The workshops brought together panelists to share their lessons learned from many aspects of regenerative medicine and advanced therapy, including funding, manufacturing, and patient engagement. During the session on developing clinical programs for cell and gene therapies, panelists discussed how cell and gene therapies differ than traditional pharma products, in that they require more submissions, higher rounds of review, specialty labs and assays, intense site training, longer patient consent processes, and are associated with higher costs/patient and higher costs/site. In addition, global regulatory frameworks are less harmonized. To provide a perspective from the FDA, Dr. Marks spoke on their current initiatives at CBER, like the INTERACT program, which is a nonbinding discussion between companies and the FDA, without the formality of a pre-IND meeting. He also referenced FDA’s recent guidances on regenerative medicine and gene therapy.
US-based trials for cell and gene therapies can be lengthy. From the perspective of one panelist, it is not uncommon to experience a timeline of 12-18 months from site selection to site opening. Cell and gene therapy trials require longer approval, and sometimes other activities, such as site training, cannot be completed in parallel to IRB approval. Biocardia has “protocolized” the company’s site selection and recruitment process, which involves building a strong clinical team who are invested in the risk benefit of the therapy. They developed a formalized training protocol that interacts with departments involved with the procedures associated with the study, to design a normal workflow. A panelist from WuXi provided a manufacturing perspective, in which he described the workflow as knowing the “chain of identity”. For example, who will author the SOP for the cell processing and handling? How will that SOP change during transit of the therapy? How will those process be implemented at hospitals, where the settings are more stringent and often require one cell processing suite/patient? As academic centers have the capacity to drive manufacturing processes, enabling spin out companies from the bench, how will they format their SOPs? Concerns related to documentation of cells preparation and hospital training records were also discussed. Would GCP documents be used as a general template, as there is no current industry standard?

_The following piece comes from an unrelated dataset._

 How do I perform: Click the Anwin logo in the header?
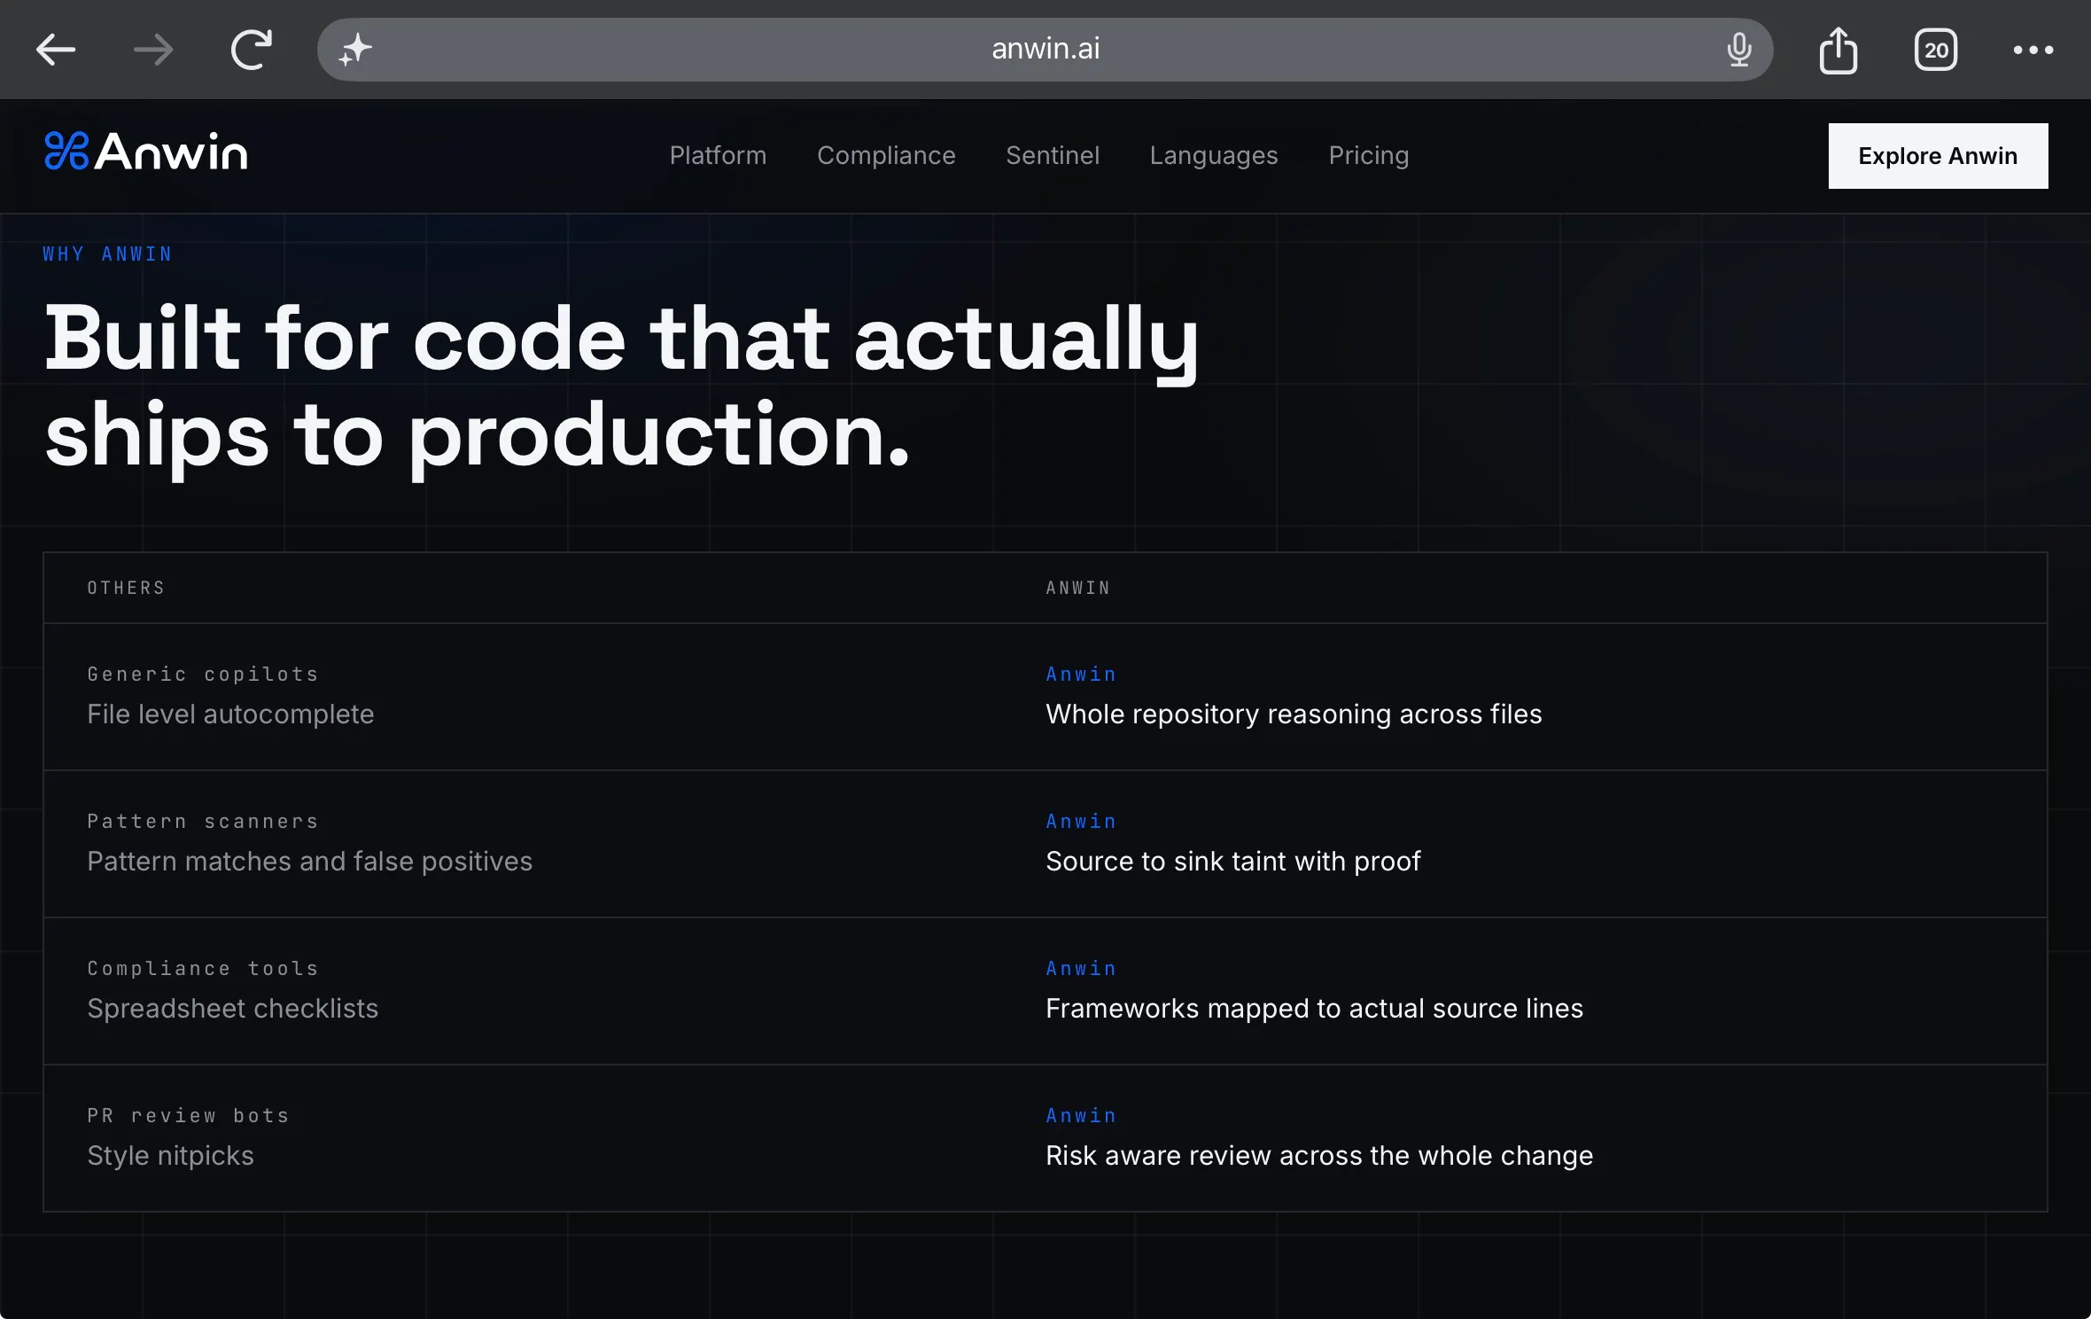pos(146,151)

Trials outside of the US can also be lengthy. One of the panelists listed a number of challenges specific to the EU: approaching 15-20 member states, delays in approval, GMO, timing, and expectations for long-term follow-ups being the same as in the US. Challenges in patient recruitment are true for most indications. In the US, the standard of care is changing. Combined with the competition among companies to recruit, as often companies may be targeting the same patient with cell in gene studies, recruitment continues to be a hurdle.

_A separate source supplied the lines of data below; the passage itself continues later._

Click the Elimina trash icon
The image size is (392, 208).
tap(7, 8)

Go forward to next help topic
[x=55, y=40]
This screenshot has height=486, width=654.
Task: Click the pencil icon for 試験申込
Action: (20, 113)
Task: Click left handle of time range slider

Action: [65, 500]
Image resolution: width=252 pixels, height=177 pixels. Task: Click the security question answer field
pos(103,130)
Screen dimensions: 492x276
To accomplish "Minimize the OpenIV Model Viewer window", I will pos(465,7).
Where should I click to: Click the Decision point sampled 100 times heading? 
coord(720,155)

As innovation and cell and gene therapies advance to the clinic, manufacturing plays a major role in getting these treatments to patients. Challenges in the supply chain for advanced materials include growing volumes, growing geographies, and increased temperature needs. For example, World Courier predicted that the industry would see imports in Central and Eastern Europe in the next 5 years. Increased temperature needs refer to the changing landscape in temperature shipping, specifically using colder temperatures to increase shelf-life. It was eye-opening for me to see the complexities of an autologous cell therapy supply chain mechanism, from screening of the patient, physician trainings, to freezing therapies, QC, transport from/to hospital and to/from manufacturing and how they all fit together to ensure a chain of custody and clear responsibilities among all parties. Specific hurdles can affect the entire process, such as issues with transportation unions going on strike during a delivery or the infrequency of advanced therapy procedures performed at hospitals for site staff to become familiar with the activities. Even in this space, automated, digital platforms are available to help various activities of the study: capacity and planning, scheduling and collection, in bound logistics, manufacturing, outbound logistics, and confirming completed orders.
Looking forward to next year’s meeting!